(Data on locating visible targets)
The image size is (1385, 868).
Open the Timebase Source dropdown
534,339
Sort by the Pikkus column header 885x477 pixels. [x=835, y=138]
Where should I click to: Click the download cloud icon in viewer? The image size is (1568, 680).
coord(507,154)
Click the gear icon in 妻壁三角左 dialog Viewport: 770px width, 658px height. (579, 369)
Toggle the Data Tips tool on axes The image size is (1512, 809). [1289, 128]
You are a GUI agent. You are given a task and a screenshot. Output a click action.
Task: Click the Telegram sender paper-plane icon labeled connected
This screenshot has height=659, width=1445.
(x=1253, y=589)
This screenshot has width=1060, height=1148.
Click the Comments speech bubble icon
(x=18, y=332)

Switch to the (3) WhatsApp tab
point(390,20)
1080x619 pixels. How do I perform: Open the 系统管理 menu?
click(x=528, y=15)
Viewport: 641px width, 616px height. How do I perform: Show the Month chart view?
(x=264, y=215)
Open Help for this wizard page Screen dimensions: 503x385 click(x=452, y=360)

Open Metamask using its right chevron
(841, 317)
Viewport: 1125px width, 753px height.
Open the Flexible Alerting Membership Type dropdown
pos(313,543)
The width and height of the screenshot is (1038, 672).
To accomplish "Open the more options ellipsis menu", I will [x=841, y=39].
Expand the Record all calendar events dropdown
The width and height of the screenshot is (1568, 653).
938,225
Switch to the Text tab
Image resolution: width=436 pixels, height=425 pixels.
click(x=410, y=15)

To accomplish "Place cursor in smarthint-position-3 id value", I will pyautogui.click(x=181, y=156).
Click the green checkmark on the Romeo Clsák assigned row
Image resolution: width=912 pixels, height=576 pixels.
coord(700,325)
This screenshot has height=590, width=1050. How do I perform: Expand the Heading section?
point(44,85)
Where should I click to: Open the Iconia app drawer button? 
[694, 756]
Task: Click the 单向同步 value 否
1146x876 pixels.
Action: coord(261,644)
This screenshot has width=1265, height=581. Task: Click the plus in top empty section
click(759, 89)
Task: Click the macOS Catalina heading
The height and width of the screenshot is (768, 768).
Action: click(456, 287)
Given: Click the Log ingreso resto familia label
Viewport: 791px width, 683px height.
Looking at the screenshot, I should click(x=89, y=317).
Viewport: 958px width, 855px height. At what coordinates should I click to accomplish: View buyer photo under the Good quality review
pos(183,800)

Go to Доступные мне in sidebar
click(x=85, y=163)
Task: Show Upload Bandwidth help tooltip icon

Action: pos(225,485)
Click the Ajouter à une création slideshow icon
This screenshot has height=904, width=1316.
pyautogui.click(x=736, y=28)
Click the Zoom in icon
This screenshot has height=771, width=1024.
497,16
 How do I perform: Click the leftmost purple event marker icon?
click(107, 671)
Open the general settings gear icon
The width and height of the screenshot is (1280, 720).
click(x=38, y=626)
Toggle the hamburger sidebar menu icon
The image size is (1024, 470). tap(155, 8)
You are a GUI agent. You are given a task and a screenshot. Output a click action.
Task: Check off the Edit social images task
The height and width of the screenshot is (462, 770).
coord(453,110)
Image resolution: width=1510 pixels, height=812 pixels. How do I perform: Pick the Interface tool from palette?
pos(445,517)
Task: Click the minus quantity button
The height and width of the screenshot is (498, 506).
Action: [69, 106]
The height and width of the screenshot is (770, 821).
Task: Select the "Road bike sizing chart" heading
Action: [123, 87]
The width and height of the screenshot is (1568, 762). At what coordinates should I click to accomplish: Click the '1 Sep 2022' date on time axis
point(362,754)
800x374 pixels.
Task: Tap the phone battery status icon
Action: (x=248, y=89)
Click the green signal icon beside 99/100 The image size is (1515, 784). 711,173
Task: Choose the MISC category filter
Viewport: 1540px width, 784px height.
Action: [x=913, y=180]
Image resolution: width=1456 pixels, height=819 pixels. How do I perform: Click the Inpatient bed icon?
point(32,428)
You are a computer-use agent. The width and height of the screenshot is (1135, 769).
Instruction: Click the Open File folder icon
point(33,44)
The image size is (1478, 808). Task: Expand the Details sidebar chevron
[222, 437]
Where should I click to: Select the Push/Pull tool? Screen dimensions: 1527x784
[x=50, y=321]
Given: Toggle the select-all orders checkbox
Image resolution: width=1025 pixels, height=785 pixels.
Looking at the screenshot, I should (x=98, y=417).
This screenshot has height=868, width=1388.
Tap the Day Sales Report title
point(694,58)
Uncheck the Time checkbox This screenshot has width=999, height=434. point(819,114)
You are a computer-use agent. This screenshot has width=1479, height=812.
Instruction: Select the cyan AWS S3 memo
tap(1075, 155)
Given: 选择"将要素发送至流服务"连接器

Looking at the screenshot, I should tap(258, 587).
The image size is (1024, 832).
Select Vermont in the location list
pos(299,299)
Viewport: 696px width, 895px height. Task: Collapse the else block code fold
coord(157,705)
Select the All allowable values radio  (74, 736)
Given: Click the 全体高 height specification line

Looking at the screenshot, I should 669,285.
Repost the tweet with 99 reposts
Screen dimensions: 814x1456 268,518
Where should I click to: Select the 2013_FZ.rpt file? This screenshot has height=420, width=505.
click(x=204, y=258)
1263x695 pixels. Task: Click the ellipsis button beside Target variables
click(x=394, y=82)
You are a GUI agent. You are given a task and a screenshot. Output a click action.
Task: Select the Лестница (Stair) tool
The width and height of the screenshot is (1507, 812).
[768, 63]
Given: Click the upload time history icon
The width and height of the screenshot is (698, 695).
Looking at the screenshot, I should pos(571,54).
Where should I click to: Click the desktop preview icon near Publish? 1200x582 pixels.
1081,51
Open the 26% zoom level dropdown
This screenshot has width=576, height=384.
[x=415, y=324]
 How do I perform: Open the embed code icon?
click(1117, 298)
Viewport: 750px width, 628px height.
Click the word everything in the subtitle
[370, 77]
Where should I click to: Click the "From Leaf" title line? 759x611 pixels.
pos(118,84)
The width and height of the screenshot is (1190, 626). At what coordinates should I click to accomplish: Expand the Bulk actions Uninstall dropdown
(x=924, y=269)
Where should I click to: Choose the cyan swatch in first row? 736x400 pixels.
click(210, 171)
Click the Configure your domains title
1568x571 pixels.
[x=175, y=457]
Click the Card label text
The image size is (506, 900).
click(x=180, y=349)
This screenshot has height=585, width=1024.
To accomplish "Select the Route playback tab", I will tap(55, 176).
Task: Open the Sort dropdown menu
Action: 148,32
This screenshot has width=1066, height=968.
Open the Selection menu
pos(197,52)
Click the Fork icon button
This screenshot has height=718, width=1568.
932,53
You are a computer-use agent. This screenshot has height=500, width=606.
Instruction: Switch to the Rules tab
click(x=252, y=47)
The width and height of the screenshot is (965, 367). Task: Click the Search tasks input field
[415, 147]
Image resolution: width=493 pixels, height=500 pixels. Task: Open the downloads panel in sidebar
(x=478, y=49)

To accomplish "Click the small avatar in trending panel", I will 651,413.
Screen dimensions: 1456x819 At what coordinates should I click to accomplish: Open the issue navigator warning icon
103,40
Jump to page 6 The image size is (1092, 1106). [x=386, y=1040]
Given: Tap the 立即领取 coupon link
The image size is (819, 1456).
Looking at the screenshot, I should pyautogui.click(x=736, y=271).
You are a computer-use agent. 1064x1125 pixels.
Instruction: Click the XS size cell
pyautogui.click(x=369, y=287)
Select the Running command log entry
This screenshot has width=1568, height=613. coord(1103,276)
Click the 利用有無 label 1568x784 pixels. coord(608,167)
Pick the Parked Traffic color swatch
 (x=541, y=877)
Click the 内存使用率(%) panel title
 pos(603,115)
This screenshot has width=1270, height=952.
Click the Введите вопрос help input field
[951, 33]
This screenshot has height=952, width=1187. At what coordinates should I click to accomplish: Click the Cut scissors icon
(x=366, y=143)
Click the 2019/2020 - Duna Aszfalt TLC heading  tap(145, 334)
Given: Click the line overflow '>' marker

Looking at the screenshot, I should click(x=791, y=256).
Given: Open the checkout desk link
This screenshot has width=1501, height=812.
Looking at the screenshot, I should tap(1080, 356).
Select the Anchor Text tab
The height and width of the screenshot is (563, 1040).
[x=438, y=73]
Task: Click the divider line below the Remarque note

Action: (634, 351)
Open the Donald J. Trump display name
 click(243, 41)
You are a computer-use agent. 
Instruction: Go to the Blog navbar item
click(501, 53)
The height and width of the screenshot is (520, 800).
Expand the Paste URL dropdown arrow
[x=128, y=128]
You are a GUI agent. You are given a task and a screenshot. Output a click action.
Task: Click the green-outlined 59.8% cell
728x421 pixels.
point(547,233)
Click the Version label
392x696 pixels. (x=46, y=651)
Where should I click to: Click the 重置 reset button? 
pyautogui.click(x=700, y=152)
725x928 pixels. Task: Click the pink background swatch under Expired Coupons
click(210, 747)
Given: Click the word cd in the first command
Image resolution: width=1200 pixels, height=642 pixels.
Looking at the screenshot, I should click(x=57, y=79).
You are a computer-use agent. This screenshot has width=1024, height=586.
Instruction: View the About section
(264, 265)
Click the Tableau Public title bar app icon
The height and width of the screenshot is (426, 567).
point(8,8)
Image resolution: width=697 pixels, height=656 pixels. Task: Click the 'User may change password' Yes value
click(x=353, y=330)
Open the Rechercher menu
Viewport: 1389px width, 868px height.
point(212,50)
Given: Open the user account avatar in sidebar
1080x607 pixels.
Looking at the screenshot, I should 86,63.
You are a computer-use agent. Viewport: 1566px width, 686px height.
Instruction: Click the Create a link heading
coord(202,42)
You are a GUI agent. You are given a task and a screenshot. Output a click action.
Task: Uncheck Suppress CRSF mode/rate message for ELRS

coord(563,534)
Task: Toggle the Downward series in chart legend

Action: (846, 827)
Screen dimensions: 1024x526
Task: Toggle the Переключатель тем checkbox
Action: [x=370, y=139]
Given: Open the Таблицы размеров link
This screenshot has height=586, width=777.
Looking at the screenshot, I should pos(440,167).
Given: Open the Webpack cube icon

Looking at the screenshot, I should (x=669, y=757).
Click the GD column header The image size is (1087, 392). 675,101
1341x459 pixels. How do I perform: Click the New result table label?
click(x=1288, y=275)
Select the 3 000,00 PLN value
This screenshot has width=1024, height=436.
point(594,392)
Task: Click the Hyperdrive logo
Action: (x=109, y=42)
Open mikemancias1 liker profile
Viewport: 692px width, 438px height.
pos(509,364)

• **WRITTEN PROBLEM**:
Duplicate every line of the entries above, starting at the line that contains "has width=1479, height=812." and continuing down through the line that contains "Looking at the screenshot, I should pos(571,54).", with both of those lines included.

• **RESULT BELOW**:
You are a computer-use agent. This screenshot has width=1479, height=812.
Instruction: Select the cyan AWS S3 memo
tap(1075, 155)
Given: 选择"将要素发送至流服务"连接器

Looking at the screenshot, I should tap(258, 587).
The image size is (1024, 832).
Select Vermont in the location list
pos(299,299)
Viewport: 696px width, 895px height. Task: Collapse the else block code fold
coord(157,705)
Select the All allowable values radio  (74, 736)
Given: Click the 全体高 height specification line

Looking at the screenshot, I should 669,285.
Repost the tweet with 99 reposts
Screen dimensions: 814x1456 268,518
Where should I click to: Select the 2013_FZ.rpt file? This screenshot has height=420, width=505.
click(x=204, y=258)
1263x695 pixels. Task: Click the ellipsis button beside Target variables
click(x=394, y=82)
You are a GUI agent. You are given a task and a screenshot. Output a click action.
Task: Select the Лестница (Stair) tool
The width and height of the screenshot is (1507, 812).
[768, 63]
Given: Click the upload time history icon
The width and height of the screenshot is (698, 695).
Looking at the screenshot, I should pos(571,54).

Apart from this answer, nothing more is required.